There is no permanent water in the area although several of the granites hold temporary supplies in gnammas after rains.
Woodlands predominate in the south of the area graduating to acacia mulga as a pure dominant structure at Elvire north. In between lie attractive mosaics of these structures, with abundant wildflowers
in season in the former, interposed by heaths in the sandier sections. As such it straddles a major vegetation boundary – the mulga/woodland line and would be a very advantageous place from which to study climate change impacts.
The banded iron formations hold unique assemblages of plants with a relatively high proportion of rare, endangered, poorly described, and endemic vegetation. There is serious tension over these ranges between exploitative economic interests by prospective iron miners and the necessity to ensure that conservation interests are not compromised. Tetratheca species are emblematic of this conflict, many of which are found on only one range, with different, ‘unique to them’ species on adjacent ranges.
The area also holds a rich diversity of fauna, not surprisingly, given the wide range of habitats.
The Northern Yilgarn was inhabited pre colonisation by Aboriginals from the western desert and south west areas; the local language at that time being Kalamaya.
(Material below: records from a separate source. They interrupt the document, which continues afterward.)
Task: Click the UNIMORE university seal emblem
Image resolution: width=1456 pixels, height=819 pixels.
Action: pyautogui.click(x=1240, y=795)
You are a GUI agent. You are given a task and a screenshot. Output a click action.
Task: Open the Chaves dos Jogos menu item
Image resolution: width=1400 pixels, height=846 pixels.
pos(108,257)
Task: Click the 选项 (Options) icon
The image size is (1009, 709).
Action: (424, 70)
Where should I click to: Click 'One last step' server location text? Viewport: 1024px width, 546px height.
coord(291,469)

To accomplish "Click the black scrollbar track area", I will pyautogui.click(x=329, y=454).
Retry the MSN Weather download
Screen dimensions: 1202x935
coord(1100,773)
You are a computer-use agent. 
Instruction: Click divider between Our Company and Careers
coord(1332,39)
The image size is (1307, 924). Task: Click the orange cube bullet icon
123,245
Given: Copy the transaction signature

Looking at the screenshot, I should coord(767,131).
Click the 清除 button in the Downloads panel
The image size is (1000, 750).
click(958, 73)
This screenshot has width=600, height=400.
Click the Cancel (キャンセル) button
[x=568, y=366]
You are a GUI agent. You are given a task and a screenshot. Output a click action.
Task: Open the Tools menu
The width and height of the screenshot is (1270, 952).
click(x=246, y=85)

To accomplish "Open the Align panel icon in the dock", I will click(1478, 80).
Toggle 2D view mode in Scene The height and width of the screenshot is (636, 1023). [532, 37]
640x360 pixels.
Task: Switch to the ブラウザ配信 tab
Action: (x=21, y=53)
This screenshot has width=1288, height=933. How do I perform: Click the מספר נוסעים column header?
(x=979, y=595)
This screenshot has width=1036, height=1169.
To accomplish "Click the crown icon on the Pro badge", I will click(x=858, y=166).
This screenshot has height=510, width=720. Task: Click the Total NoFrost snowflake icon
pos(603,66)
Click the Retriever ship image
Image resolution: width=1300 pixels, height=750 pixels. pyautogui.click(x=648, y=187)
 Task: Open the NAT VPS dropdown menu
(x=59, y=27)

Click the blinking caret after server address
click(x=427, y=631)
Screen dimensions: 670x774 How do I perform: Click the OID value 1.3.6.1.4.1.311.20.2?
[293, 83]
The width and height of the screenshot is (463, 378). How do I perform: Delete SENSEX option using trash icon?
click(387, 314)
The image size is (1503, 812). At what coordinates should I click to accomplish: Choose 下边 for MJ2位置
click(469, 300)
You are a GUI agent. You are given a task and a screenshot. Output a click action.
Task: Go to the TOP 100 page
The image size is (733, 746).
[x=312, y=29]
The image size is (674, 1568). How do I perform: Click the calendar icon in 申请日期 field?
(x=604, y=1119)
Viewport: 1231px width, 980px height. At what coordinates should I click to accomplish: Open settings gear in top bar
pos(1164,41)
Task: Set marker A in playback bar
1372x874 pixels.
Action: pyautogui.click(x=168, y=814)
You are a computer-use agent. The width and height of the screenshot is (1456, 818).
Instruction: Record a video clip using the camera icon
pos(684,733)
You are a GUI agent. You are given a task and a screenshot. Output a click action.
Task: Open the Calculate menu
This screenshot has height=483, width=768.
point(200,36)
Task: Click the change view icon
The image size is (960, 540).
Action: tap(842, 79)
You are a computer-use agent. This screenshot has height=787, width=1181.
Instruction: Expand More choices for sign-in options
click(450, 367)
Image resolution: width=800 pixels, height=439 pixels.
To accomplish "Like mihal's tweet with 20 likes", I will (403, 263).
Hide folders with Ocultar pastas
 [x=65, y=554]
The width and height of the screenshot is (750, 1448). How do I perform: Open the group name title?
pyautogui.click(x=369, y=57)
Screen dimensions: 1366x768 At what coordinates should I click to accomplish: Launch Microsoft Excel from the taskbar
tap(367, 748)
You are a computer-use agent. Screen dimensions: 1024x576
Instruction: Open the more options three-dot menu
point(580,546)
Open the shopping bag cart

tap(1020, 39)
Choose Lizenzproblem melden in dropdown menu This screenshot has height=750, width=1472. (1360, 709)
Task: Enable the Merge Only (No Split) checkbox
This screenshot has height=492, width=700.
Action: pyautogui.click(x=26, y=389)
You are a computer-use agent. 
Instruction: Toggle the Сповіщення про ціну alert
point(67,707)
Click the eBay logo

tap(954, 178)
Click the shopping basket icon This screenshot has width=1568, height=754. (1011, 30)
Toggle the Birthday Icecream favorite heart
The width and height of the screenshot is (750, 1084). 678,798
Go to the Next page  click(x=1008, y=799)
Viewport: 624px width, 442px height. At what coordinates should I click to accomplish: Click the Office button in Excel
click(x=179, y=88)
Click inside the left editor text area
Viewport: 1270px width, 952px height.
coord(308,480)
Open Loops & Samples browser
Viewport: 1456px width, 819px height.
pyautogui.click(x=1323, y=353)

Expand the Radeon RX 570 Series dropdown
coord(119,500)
Banded iron formation ranges are reported to be of spiritual importance to current custodians.
Earliest exploration began with the Gregory brothers in 1846 who named Mount Jackson. Their effort was succeeded by Giles’ journey west from SA in 1875 who noted the iron content of the ranges and slightly earlier by John Forrest who named the Helena and Aurora Ranges.
Mineralisation of the area was not limited to iron and viable gold was rewarded by the creation of the declaration of the Yilgarn Goldfields in 1888 with operations at Mount Jackson winning gold in 1894. Jaurdi Station was at the western extent of the Kalgoorlie woodlines operations supplying firewood and mining timbers. Iron ore operations commenced at Koolyanobbing during the 1950s until abandonment in mid 1980s. Operations subsequently recommenced with Portman Mining who remain the managers today.
Pastoral activities (sheep) were undertaken at Jaurdi Station from 1968 until 1989 when the then Department of Conservation and Land management (CALM) purchased the lease under the sandalwood regeneration project banner. Elvire Station was taken up for sheep in 1966 but was not fully stocked and was similarly purchased by CALM in 1991.